Yield: About 2 cups.

Veggie Boost

This is a vibrant, “green-tasting” drink with a mild, peppery flavor from the fennel, and the herbal goodness of basil. The cucumber helps to lighten it up and make this nutritional powerhouse delicious! Between all the healthful ingredients, you’re getting just about every vitamin and mineral that vegetables have to offer, so drink up!

• 1/2 cup water

• 2 cups spinach

• 3 basil leaves

• 6 Brussels sprouts

• 1/4 fennel bulb

• 1 cucumber, quartered

Blend the water, spinach, basil, and Brussels sprouts, pulsing until they’re in small chunks. Next, blend the fennel and the cucumber. If you’d like, add some black pepper, a pinch of sea salt, or maybe even a jalapeño.

Yield: About 2 cups.

Hangover Juice

Magnesium, vitamin C, and calcium do wonders for curing that nasty, dayafter headache. You’re probably dehydrated as well, so drink a big glass of water with this.

• 1 cup cauliflower

• 1 cup broccoli florets

• 1 apple, cored and quartered

• 1 orange, peeled

Blend the vegetables first, then the fruits. Drink on your way to work, and you’ll be feeling better within the hour! If your hangover persists, drink another glass.

Yield: About 2 cups.

Apple Mint Juice

This smoothie is an odd color, but it’s extremely flavorful. Lightly fruity with a minty undertone, this combination of phytonutrients and deliciously refreshing flavor is a great way to start your day. The fiber will keep you full for hours, too.

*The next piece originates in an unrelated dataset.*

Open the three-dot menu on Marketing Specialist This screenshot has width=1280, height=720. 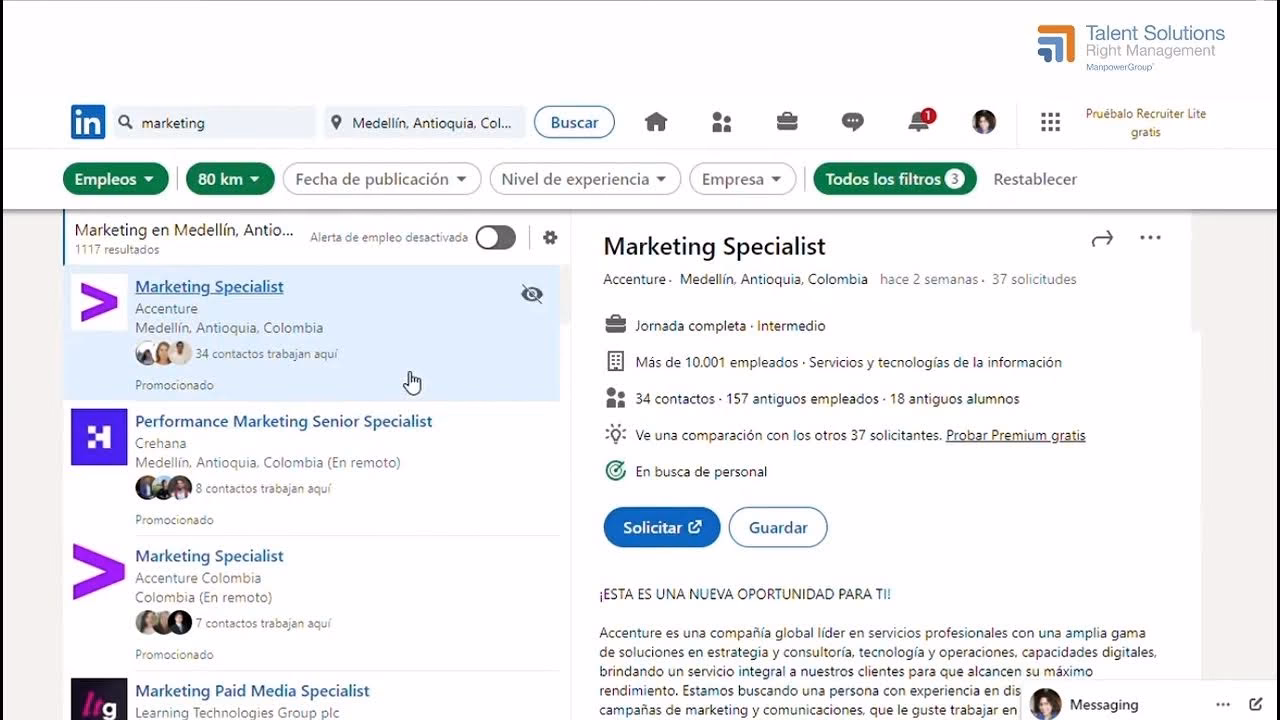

• 1 pear, cored and quartered

• 1 apple, cored and quartered

• 1 carrot with greens

• 2 kiwis, peeled

• 4 sprigs mint

Simply blend all ingredients together and enjoy!

Yield: About 3 cups.

The Dish on Kiwis

The Good: Kiwis contains large amounts of chlorophyll and twice as much vitamin C as an orange.

The Bad: Much of the calories in a kiwi come from sugar, so you may want to use these sparingly as sweetening agents for high-fiber produce.

Grape Berry Guava

This fruity, berry-flavored concoction both looks and tastes delicious. It’s packed with disease-fighting antioxidants, tannins, vital minerals, including magnesium and potassium, and even a few omega-3s.

• 1 cup red grapes

• 1 cup watermelon

• 1 cup raspberries

• 1 guava, peeled

Blend all fruits together. If you’d like it creamy, add a splash or two of almond or coconut milk.

Yield: About 2 cups.

Sweet Potato Pie

This juice is delicious as well as nutritious—the beta-carotene alone makes it well worth your efforts. It really does taste like sweet potato pie!

• 1 small sweet potato

• 1 carrot

• 1/4 papaya, seeded and peeled

• 1/2 teaspoon cinnamon

• 1/4 teaspoon ground cloves

• 1 cup almond milk

Cut the sweet potato into 1-inch cubes.

Pulse the sweet potato, carrot, and papaya, then add the cinnamon and cloves to the juice. Stir gently. If you enjoy its namesake, this will likely be a favorite.

Yield: About 4 cups.

The Dish on Papaya

The Good: Papayas have actually been shown to halt the growth of breast cancer and are suspected to fight other cancers as well, including prostate cancer. This is tentatively attributed to the high levels of carotenoids such as lycopene and beta-carotene. The potassium they contain is a good brain food, too.

The Bad: Papaya is an acquired taste, so if you’re just starting to eat it, you may want to blend it with more familiar flavors, such as pineapple, banana, or cucumber.